The Yangtze River Delta needs to create international industrial innovation leadership through system integration capabilities. While consolidating advantageous industries such as integrated circuits and biomedicine, it should increase long-term investment in basic research and frontier exploration, promoting the deep integration of original innovation results with a powerful manufacturing system to form globally leading technological paths and industrial standards. It should optimize the regional division of labor and synergy mechanisms through expansion, coordinating the innovation layout of the three provinces and one municipality (Shanghai, Jiangsu, Zhejiang, and Anhui), clarifying the functional positioning of different cities in the innovation chain to avoid homogeneous competition, and promoting an efficient collaborative model of "R&D in Shanghai, engineering in the periphery, and large-scale manufacturing in the hinterland." It should enhance its hub status in global innovation networks, relying on Shanghai's international financial and shipping centers to develop technology finance and services, enhancing its ability to allocate global capital, technology, and talent.

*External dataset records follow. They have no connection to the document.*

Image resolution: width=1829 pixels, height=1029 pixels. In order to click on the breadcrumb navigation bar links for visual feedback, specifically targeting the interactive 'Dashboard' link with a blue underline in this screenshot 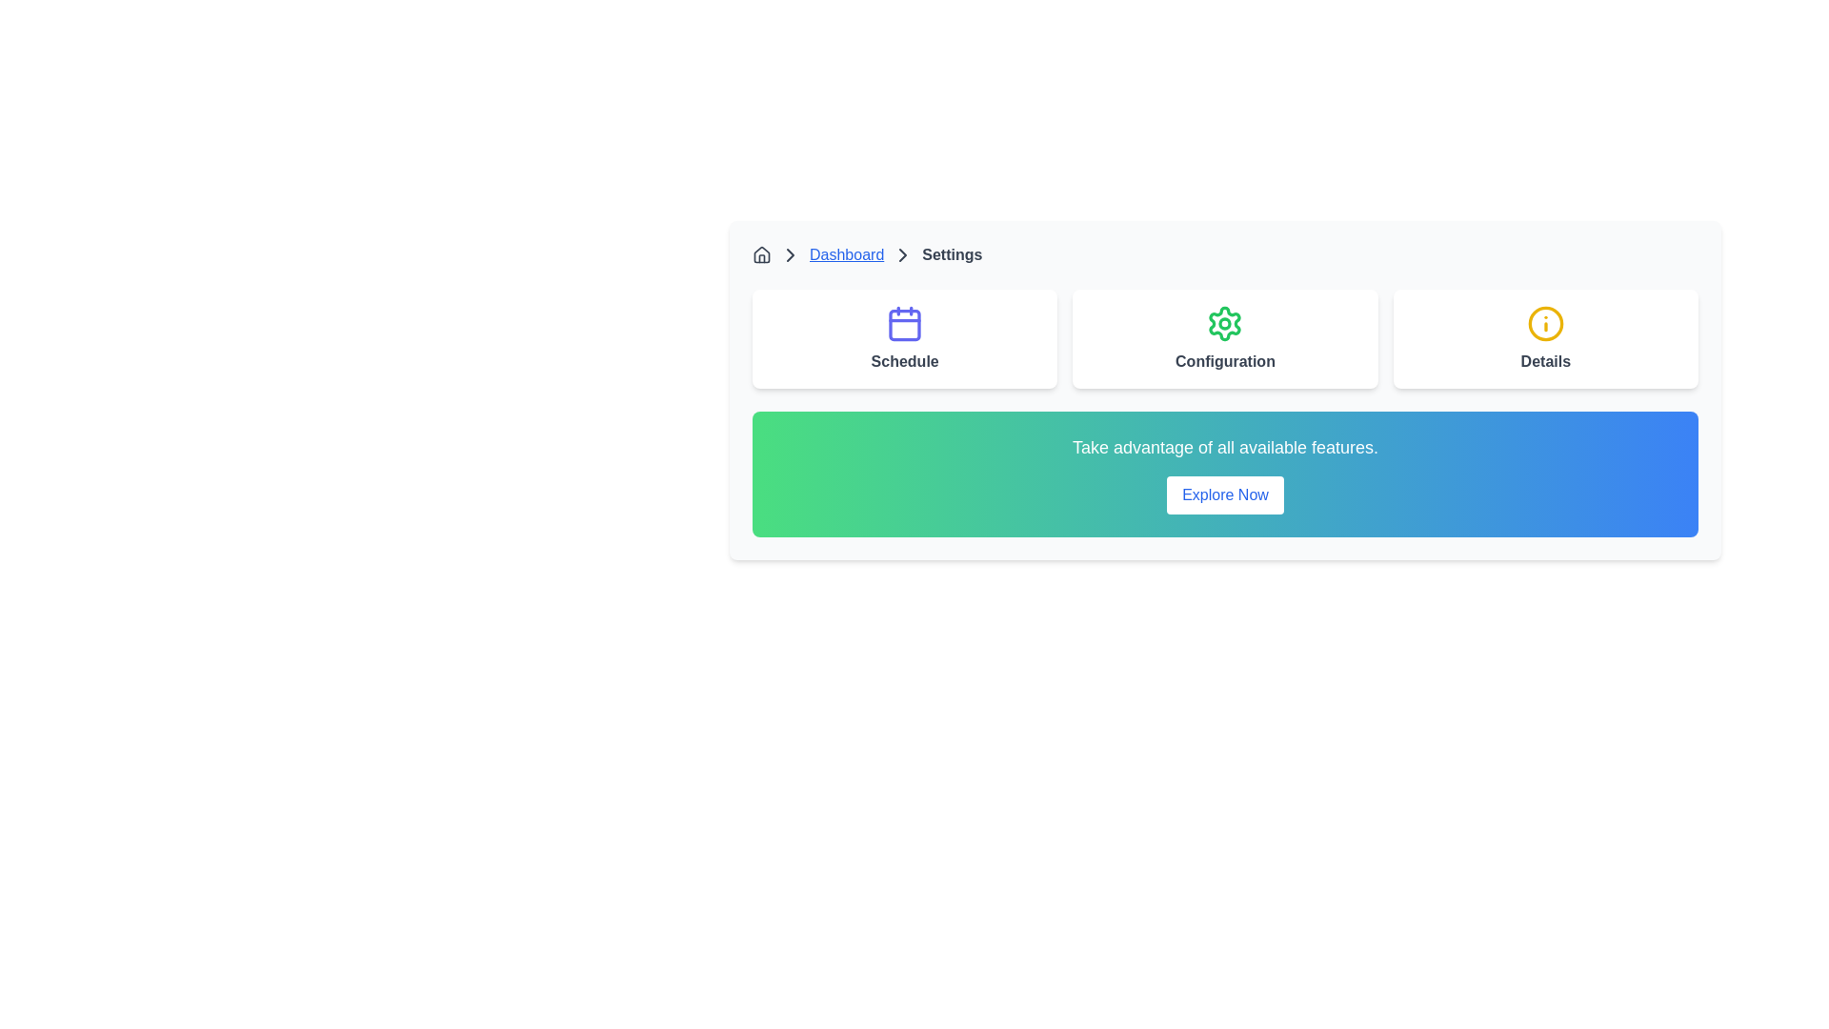, I will do `click(1225, 253)`.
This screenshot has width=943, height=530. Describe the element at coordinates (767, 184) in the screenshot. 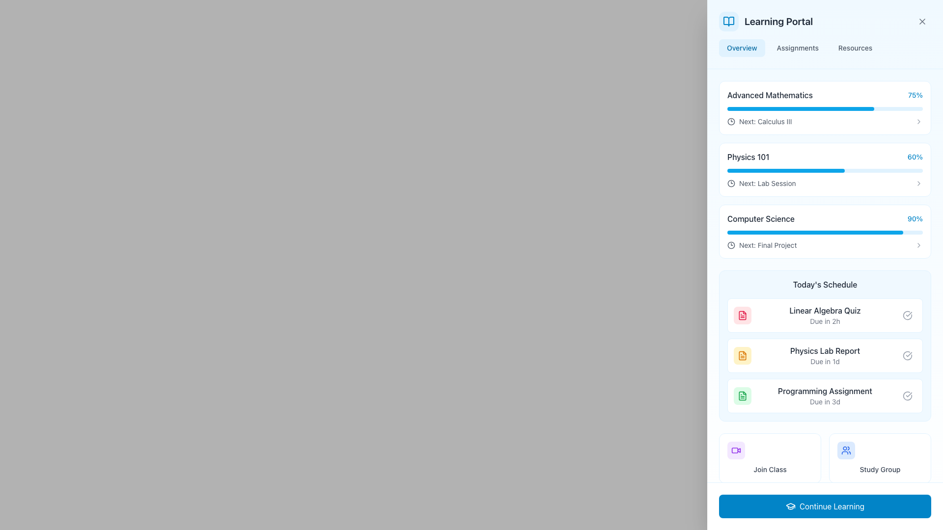

I see `the non-interactive text label indicating the next activity for the 'Physics 101' course, located in the right-hand sidebar below the '60%' progress bar` at that location.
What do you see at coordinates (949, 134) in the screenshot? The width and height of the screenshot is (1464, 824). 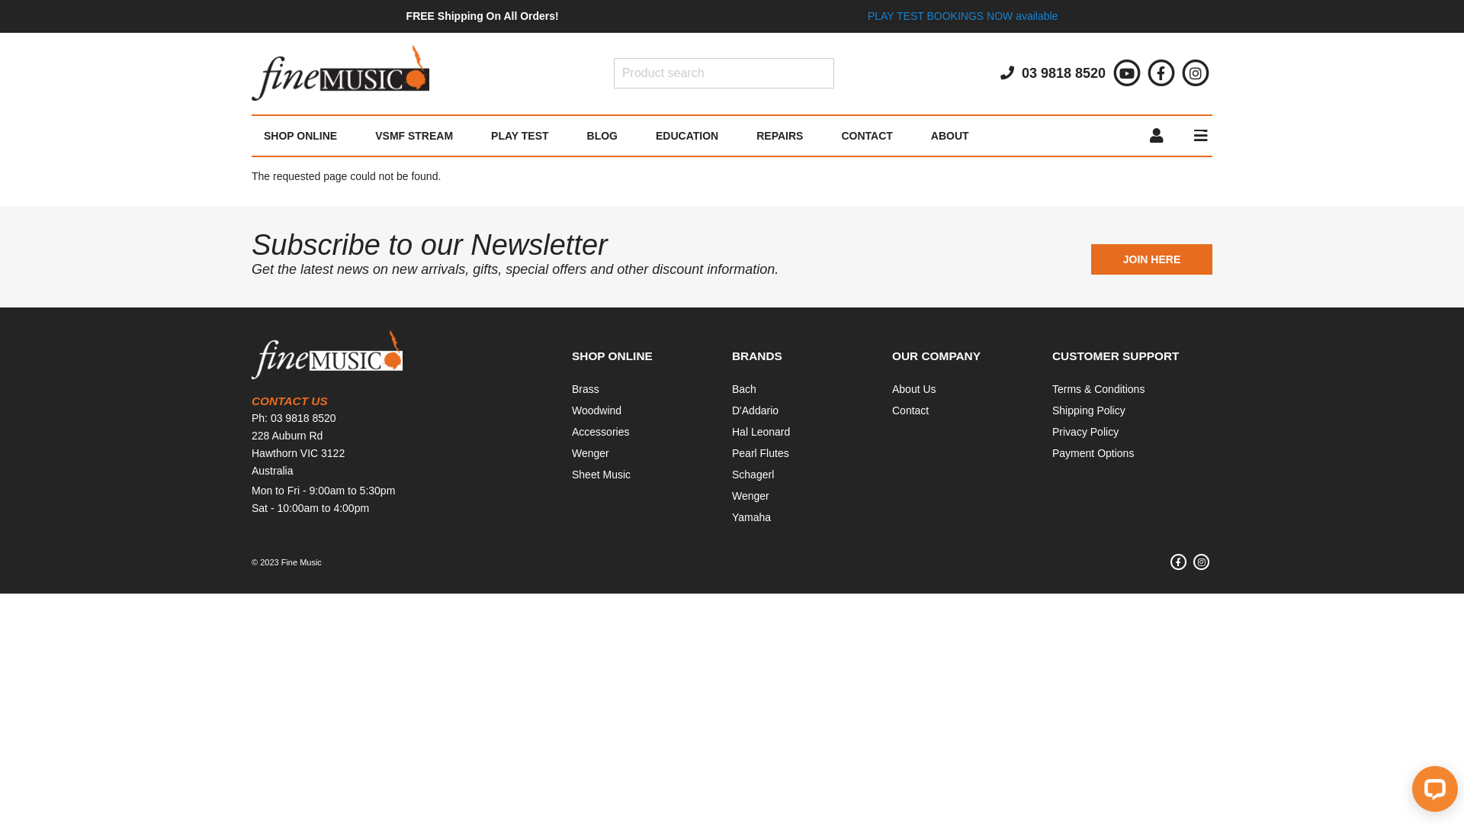 I see `'ABOUT'` at bounding box center [949, 134].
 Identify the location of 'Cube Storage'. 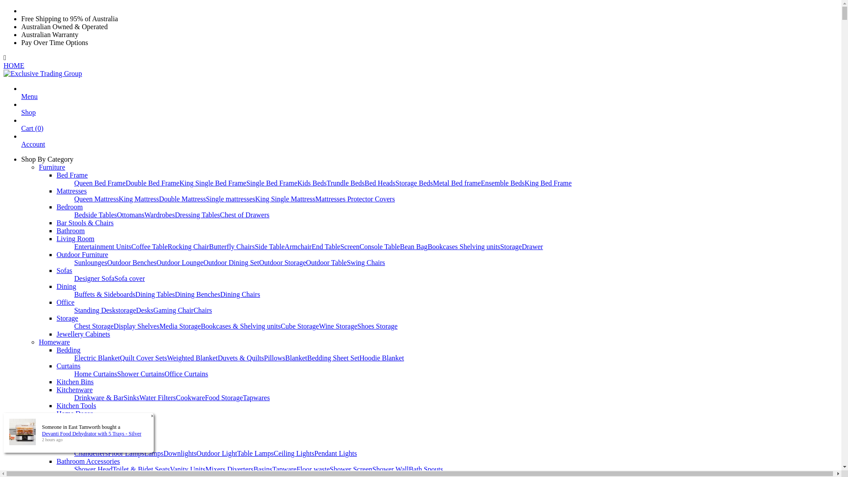
(300, 326).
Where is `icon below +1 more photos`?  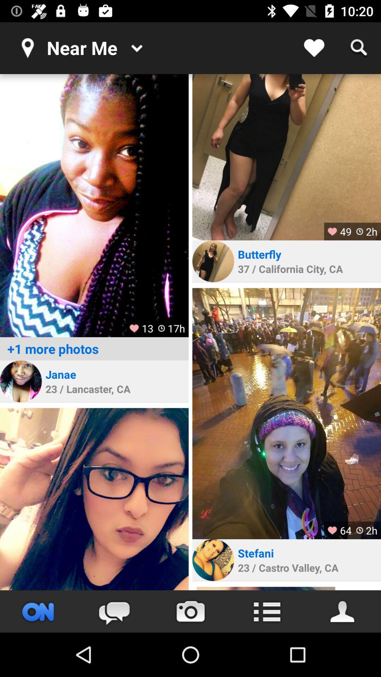 icon below +1 more photos is located at coordinates (60, 374).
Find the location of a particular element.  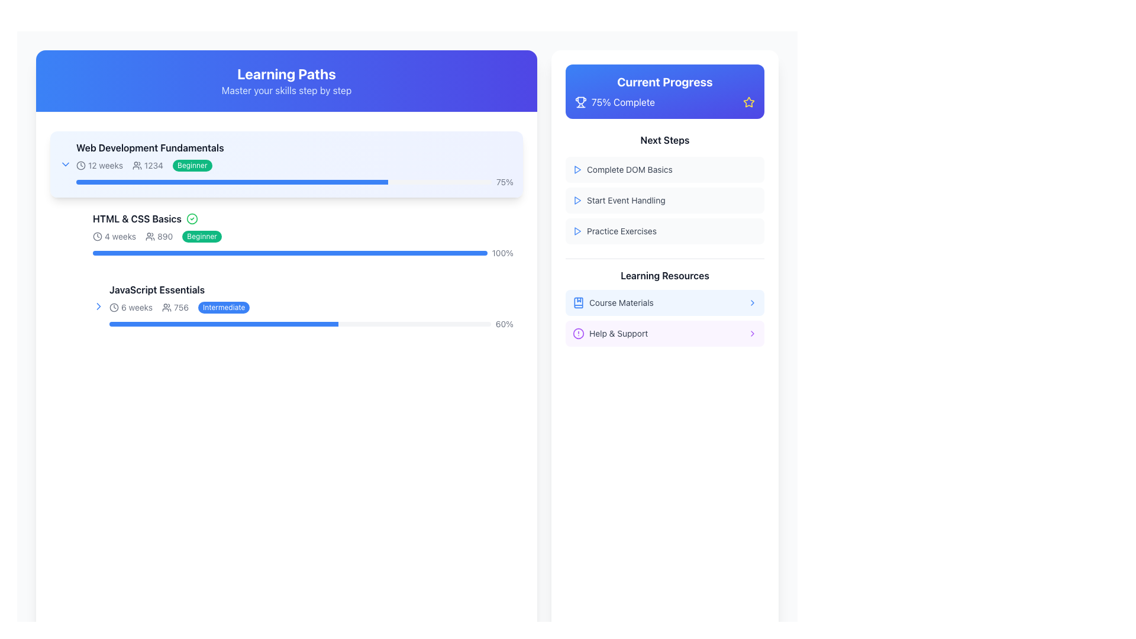

the header text label that indicates the upcoming tasks in the 'Current Progress' section, located at the top of the list of tasks is located at coordinates (665, 139).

The Guangdong-Hong Kong-Macao GBA needs to amplify its advantages in open innovation by strengthening international connectivity. It should promote institutional innovation by fostering the alignment of rules and mechanisms between Guangdong, Hong Kong, and Macao in fields such as research funding, tax incentives, intellectual property protection, and talent management, exploring the establishment of institutional experimental zones for cross-border research cooperation and achievement transformation. It should remedy the shortcomings in basic research, enhance the supply capacity of original innovation, arrange high-level basic research platforms and joint research institutions, and guide more long-term original innovation projects to settle there. Finally, it should fully leverage Hong Kong's function as an international STI hub, utilizing Hong Kong's advantages in international research cooperation, technology finance, and legal services to promote the internationalized transformation of mainland innovation achievements through Hong Kong, enhancing the GBA's visibility and influence in the global STI system.

Through the collaborative layout and division of labor among the three major international STI centers, China is expected to form a strategic pattern of multi-polar support and gradient connection in the global innovation landscape.